=== WHAT TO DO ===
Reproduce the line that contains "Task: Toggle the Maximize On Play button" and every line after it through the end of the records, exactly, with nothing added.

=== ENTRIES PROVIDED ===

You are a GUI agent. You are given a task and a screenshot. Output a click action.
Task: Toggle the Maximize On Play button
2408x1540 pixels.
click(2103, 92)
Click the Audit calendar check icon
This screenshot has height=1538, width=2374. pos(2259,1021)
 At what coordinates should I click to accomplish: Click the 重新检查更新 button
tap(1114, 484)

=== WRITTEN ANSWER ===
Task: Toggle the Maximize On Play button
2408x1540 pixels.
click(2103, 92)
Click the Audit calendar check icon
This screenshot has height=1538, width=2374. pos(2259,1021)
 At what coordinates should I click to accomplish: Click the 重新检查更新 button
tap(1114, 484)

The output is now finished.